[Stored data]
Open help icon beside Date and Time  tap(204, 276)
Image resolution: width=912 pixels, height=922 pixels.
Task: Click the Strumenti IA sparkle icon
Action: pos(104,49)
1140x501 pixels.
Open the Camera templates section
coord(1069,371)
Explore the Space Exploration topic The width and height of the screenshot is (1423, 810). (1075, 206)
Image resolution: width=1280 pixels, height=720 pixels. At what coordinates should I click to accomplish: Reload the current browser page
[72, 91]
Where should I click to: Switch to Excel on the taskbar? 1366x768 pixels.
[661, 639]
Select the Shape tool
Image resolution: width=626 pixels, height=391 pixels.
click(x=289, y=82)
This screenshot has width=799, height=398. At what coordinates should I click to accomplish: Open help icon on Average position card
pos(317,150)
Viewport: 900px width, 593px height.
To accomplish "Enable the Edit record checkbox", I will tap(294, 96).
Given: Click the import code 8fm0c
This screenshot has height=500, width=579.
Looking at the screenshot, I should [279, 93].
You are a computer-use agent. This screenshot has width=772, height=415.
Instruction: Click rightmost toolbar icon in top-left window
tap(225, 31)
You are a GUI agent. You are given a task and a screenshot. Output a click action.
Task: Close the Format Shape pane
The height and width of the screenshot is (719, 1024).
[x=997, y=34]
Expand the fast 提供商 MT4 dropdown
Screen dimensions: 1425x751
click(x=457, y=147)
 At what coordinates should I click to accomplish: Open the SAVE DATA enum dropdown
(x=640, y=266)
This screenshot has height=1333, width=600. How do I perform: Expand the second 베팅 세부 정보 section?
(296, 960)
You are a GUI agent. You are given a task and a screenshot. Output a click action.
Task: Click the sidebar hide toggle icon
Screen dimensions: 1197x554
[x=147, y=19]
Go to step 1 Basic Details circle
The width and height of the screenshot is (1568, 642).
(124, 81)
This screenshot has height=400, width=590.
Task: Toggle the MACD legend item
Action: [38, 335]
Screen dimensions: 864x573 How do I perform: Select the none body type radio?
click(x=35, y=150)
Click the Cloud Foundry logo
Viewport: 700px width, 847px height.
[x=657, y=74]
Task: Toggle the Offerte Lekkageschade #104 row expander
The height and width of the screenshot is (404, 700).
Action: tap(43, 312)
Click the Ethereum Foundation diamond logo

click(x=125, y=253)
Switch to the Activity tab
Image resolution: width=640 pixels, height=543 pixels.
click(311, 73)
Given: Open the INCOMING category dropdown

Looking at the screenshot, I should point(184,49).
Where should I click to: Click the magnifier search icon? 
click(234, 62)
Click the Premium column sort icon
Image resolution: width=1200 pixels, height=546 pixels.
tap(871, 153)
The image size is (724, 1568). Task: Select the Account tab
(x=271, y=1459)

DIRECTIONS FOR THIS TASK: Find the line with "Expand the fast 提供商 MT4 dropdown" in the data above. Restate it and all later lines word for word, ending with the last line.

WRITTEN REPLY:
Expand the fast 提供商 MT4 dropdown
Screen dimensions: 1425x751
click(x=457, y=147)
 At what coordinates should I click to accomplish: Open the SAVE DATA enum dropdown
(x=640, y=266)
This screenshot has height=1333, width=600. How do I perform: Expand the second 베팅 세부 정보 section?
(296, 960)
You are a GUI agent. You are given a task and a screenshot. Output a click action.
Task: Click the sidebar hide toggle icon
Screen dimensions: 1197x554
[x=147, y=19]
Go to step 1 Basic Details circle
The width and height of the screenshot is (1568, 642).
(124, 81)
This screenshot has height=400, width=590.
Task: Toggle the MACD legend item
Action: [38, 335]
Screen dimensions: 864x573 How do I perform: Select the none body type radio?
click(x=35, y=150)
Click the Cloud Foundry logo
Viewport: 700px width, 847px height.
[x=657, y=74]
Task: Toggle the Offerte Lekkageschade #104 row expander
The height and width of the screenshot is (404, 700).
Action: tap(43, 312)
Click the Ethereum Foundation diamond logo

click(x=125, y=253)
Switch to the Activity tab
Image resolution: width=640 pixels, height=543 pixels.
click(311, 73)
Given: Open the INCOMING category dropdown

Looking at the screenshot, I should point(184,49).
Where should I click to: Click the magnifier search icon? 
click(234, 62)
Click the Premium column sort icon
Image resolution: width=1200 pixels, height=546 pixels.
tap(871, 153)
The image size is (724, 1568). Task: Select the Account tab
(x=271, y=1459)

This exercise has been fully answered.